AkCalculators

Regression and Least Squares — Understanding Fit, Error and Interpretation

Regression analysis estimates relationships between variables. The simplest and most common is linear regression, which finds the best-fit straight line y = a + bx that minimizes the sum of squared residuals between observed values y_i and predicted values ŷ_i. Polynomial regression generalizes this idea to estimate a polynomial relationship. Least squares is robust, intuitive and computationally efficient, forming the core of many statistical and machine-learning pipelines.

Least squares in brief

Given n observations (x_i, y_i), the least-squares estimate chooses coefficients that minimize S = Σ (y_i − ŷ_i)². For linear regression (degree 1), closed-form solutions exist using simple summations: b = Cov(x,y)/Var(x) and a = ȳ − b x̄. For polynomial regression we solve a normal equation (XᵀX)β = Xᵀy for coefficient vector β where X is the Vandermonde/design matrix.

Key statistics

• Slope / coefficients: parameters that define the fitted relationship.
• Residuals: e_i = y_i − ŷ_i, indicating errors of the fit per point.
• Sum of squared residuals (SSR): Σ e_i² — objective minimized by least squares.
• Correlation coefficient (r): measures linear association between x and y (−1 to 1). For linear regression, b = r (s_y/s_x).
• Coefficient of determination (R²): proportion of y-variance explained by the model: R² = 1 − SSR / SST where SST = Σ (y_i − ȳ)².

Computational details

Polynomial regression solves normal equations which can be ill-conditioned for high degrees or poorly scaled x. This tool supports up to degree 4 and up to 50 points; for larger or noisy datasets consider numerical libraries with regularization (ridge, orthogonal polynomials) or piecewise models (splines).

Interpreting results

High R² indicates the model explains much of the variance, but watch for overfitting with high-degree polynomials. Residual plots help detect non-random patterns: residuals should be roughly randomly scattered — patterns suggest model misspecification.

Examples

Example 1 (linear): Points (1,2),(2,3),(3,5) produce slope b ≈ 1.5 and intercept a ≈ 0.1 — predicted line approximates observed trend. R² tells how tight the points lie around the line.

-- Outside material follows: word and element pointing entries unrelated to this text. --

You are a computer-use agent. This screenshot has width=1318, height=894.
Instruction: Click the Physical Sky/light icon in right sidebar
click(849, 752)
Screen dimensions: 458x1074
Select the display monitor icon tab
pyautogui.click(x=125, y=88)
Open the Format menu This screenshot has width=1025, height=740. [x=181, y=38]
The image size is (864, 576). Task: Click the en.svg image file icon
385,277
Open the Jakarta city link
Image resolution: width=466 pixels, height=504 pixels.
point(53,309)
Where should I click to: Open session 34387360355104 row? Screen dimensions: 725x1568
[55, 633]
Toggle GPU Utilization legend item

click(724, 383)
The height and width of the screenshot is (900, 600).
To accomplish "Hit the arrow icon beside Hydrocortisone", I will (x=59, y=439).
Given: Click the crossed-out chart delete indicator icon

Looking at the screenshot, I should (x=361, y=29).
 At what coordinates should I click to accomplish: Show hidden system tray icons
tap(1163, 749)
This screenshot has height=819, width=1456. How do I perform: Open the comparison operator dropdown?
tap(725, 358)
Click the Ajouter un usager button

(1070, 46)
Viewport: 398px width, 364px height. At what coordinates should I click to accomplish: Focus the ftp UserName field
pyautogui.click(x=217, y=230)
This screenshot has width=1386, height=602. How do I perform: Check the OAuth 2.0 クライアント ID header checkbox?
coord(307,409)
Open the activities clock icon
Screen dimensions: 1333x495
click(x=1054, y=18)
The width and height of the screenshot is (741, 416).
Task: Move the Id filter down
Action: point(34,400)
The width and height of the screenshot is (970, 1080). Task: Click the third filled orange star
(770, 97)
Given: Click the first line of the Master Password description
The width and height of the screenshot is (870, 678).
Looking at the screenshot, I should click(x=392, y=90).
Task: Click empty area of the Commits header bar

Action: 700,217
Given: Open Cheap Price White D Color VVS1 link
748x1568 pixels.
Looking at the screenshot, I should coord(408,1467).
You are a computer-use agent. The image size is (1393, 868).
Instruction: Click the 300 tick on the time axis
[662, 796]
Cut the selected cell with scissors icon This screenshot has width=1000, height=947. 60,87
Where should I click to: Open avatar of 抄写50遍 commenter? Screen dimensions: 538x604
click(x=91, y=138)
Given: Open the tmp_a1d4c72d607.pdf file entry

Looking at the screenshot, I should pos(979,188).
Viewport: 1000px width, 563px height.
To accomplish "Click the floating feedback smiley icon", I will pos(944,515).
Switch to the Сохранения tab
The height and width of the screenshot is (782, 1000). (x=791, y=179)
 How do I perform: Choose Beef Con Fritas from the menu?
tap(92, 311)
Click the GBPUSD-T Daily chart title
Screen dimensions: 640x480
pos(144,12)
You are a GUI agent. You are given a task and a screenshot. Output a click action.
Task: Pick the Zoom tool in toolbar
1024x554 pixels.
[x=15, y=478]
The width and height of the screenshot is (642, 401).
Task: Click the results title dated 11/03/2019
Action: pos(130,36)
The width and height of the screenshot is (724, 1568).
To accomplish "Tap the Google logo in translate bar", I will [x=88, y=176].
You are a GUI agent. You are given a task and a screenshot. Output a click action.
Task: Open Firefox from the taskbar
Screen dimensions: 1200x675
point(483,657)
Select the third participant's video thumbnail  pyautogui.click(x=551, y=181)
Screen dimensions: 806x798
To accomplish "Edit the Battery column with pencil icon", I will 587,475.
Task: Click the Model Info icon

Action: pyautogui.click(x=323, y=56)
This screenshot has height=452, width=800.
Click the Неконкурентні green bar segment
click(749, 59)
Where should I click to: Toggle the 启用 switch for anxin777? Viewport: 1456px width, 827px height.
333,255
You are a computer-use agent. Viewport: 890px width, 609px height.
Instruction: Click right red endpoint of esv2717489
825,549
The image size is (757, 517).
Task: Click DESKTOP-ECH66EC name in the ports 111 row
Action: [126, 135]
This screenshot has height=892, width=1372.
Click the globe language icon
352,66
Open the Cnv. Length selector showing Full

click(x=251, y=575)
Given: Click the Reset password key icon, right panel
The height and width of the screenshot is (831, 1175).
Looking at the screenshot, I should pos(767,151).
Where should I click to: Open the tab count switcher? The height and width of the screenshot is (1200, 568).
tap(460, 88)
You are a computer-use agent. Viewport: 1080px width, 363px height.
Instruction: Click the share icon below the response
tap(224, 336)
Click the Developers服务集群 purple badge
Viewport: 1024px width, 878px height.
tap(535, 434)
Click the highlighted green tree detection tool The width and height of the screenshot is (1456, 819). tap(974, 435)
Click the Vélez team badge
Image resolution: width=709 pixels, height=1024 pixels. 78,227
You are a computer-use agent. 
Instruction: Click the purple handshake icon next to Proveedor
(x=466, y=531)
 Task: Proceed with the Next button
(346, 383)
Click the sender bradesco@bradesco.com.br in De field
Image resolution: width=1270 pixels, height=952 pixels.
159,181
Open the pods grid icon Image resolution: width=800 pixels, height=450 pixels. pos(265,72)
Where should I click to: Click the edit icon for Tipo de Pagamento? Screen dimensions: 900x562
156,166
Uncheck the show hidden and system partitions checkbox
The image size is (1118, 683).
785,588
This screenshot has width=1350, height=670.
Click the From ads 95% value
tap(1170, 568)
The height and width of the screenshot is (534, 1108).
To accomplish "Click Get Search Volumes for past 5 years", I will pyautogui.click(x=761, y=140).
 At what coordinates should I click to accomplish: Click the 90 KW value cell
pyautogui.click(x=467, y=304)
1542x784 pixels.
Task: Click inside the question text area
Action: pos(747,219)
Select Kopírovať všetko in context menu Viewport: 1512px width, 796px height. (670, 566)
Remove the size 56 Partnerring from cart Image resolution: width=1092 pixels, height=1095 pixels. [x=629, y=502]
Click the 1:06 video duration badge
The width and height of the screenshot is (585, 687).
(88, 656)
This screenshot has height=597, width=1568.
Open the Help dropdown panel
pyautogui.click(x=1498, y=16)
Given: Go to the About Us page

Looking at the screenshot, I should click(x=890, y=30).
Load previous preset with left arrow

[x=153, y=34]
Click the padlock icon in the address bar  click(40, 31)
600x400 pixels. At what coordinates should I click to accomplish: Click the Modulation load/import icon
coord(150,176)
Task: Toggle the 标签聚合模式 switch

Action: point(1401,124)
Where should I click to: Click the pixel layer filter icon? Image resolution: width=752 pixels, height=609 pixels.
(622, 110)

Example 2 (polynomial): Quadratic fit to ballistic motion data yields coefficients that relate to initial position, velocity and acceleration.

Best practices

1. Plot residuals to check fit quality.
2. Center and scale x when fitting higher-degree polynomials to reduce numerical issues.
3. Prefer lower-degree models unless there is strong theoretical justification.
4. For predictive tasks validate models on held-out data.

This calculator gives you the core tools to run exploratory regression quickly. Use the plot, residuals and summary statistics together to judge model appropriateness. For production analyses, complement this with cross-validation and diagnostic checks.